** Begin **

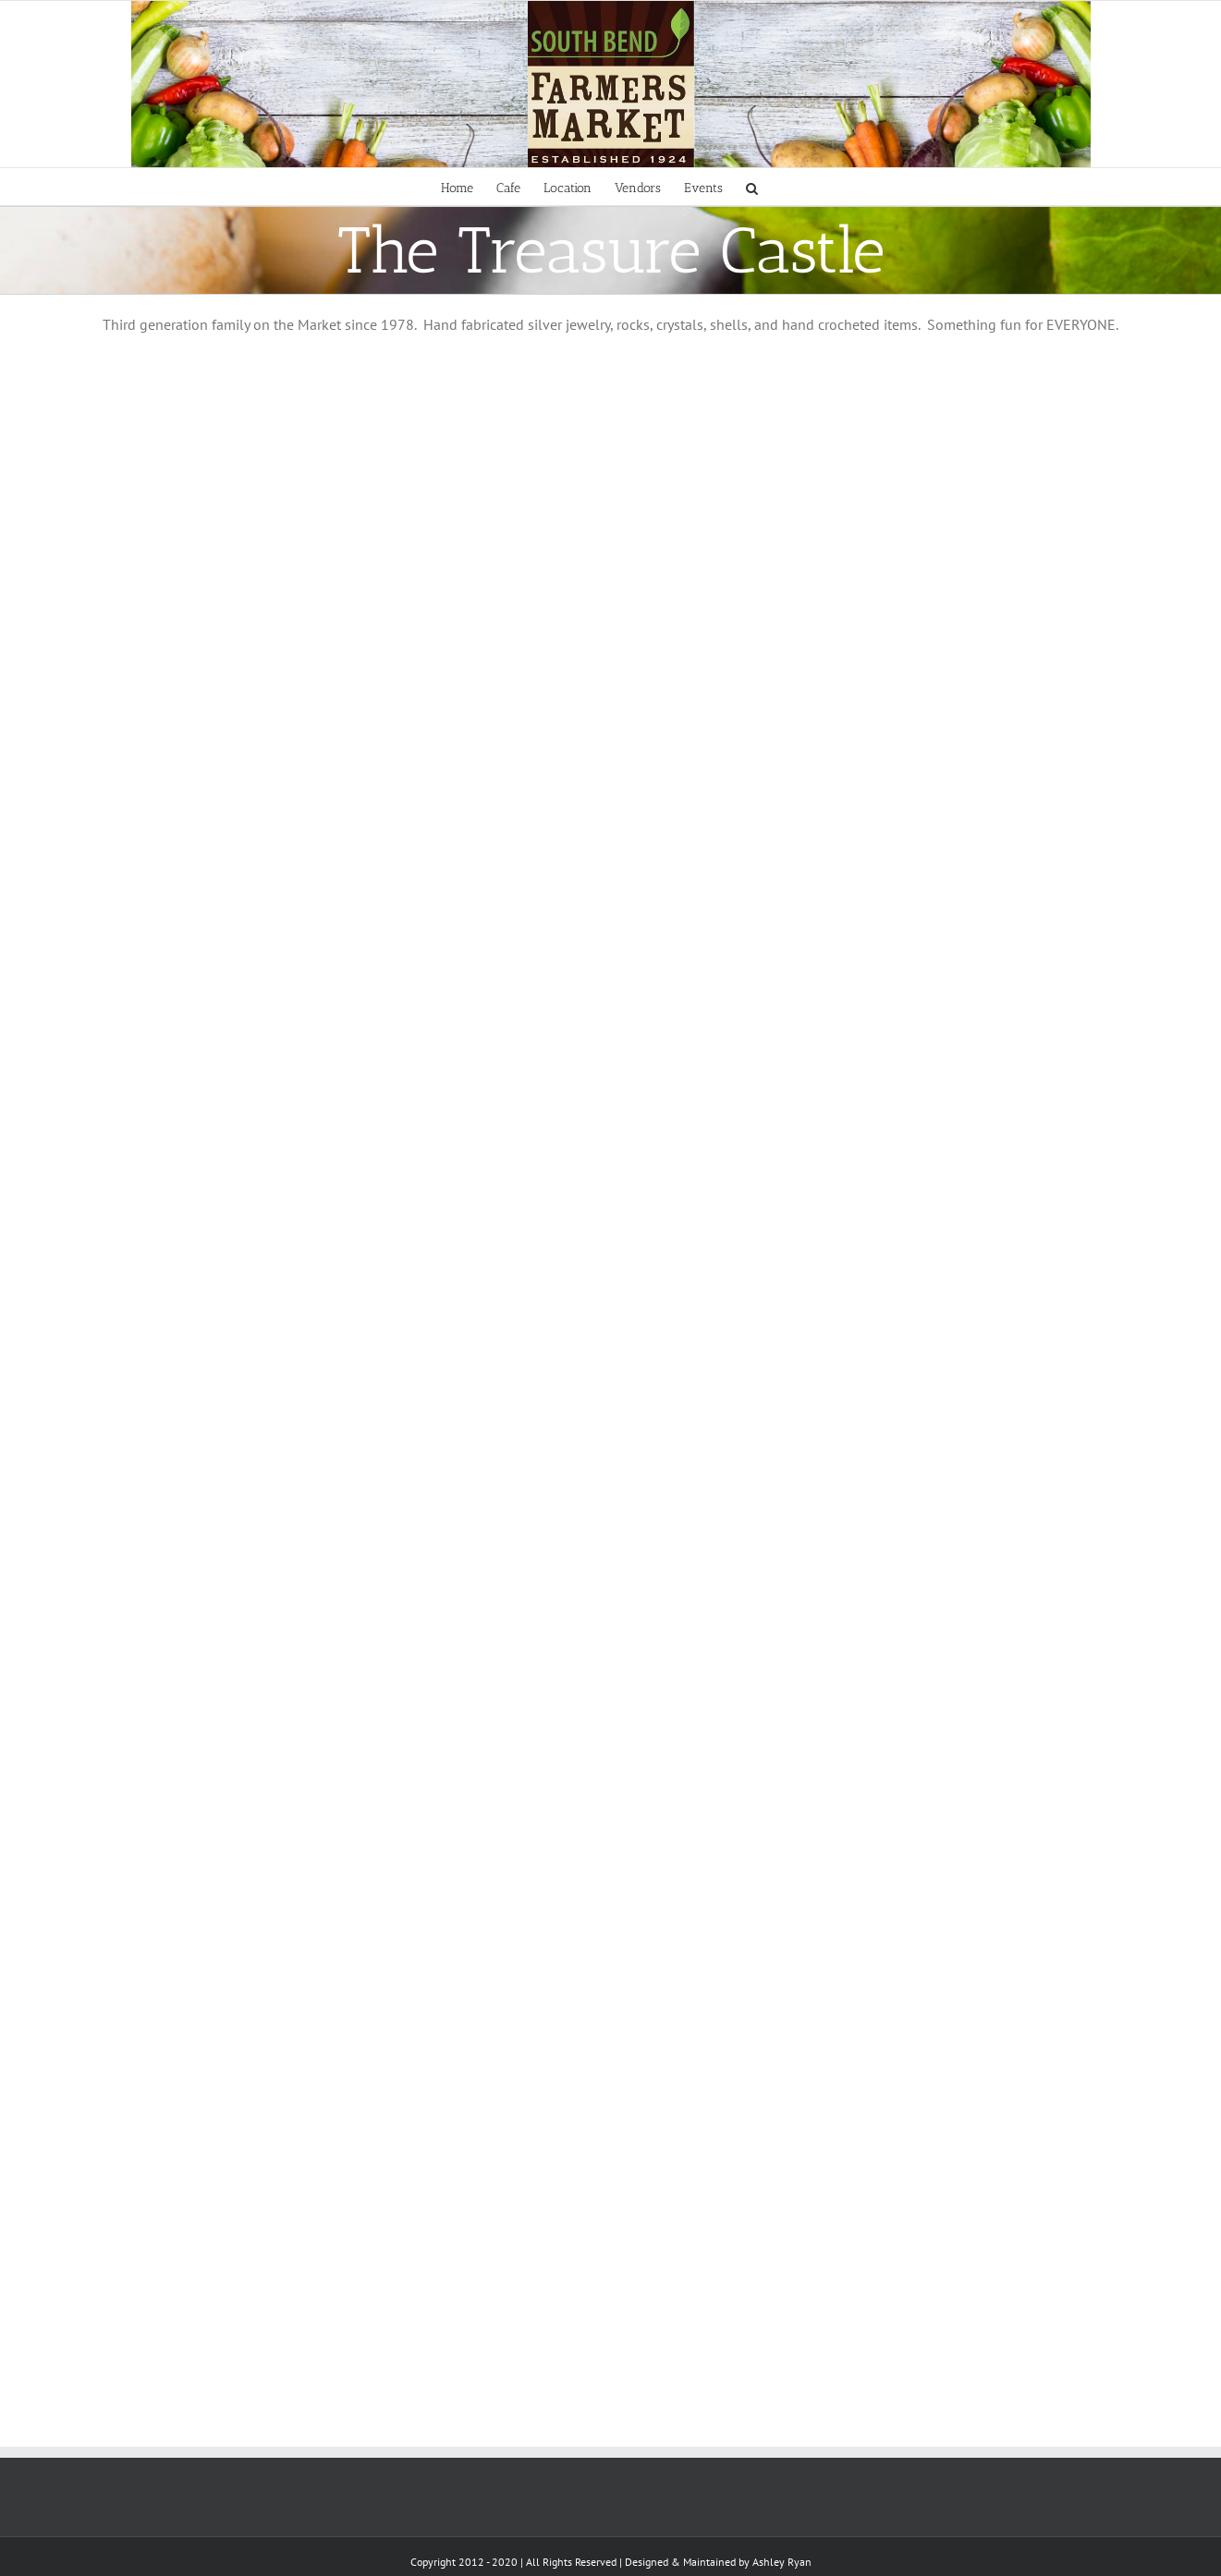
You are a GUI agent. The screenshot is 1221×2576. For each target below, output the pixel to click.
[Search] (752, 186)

** End **
** Begin **

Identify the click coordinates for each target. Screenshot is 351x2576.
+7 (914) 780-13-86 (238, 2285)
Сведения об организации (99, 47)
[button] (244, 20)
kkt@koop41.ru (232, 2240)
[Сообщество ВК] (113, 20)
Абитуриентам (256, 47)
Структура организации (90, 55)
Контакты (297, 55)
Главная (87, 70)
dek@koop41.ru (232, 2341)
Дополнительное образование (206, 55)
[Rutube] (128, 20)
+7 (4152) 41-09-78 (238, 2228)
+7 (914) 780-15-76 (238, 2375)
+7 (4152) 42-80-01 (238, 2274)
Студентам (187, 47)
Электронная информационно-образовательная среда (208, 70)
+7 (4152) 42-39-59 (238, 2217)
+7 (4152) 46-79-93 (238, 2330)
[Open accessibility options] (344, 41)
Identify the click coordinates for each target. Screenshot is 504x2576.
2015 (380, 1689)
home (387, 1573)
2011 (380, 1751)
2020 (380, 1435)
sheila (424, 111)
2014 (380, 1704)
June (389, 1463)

** End **

● **Challenge**: How many lines in the listing above contain the string "target"? Treat uppercase and lowercase as different, and reply with only the number.

● **The completed task**: 3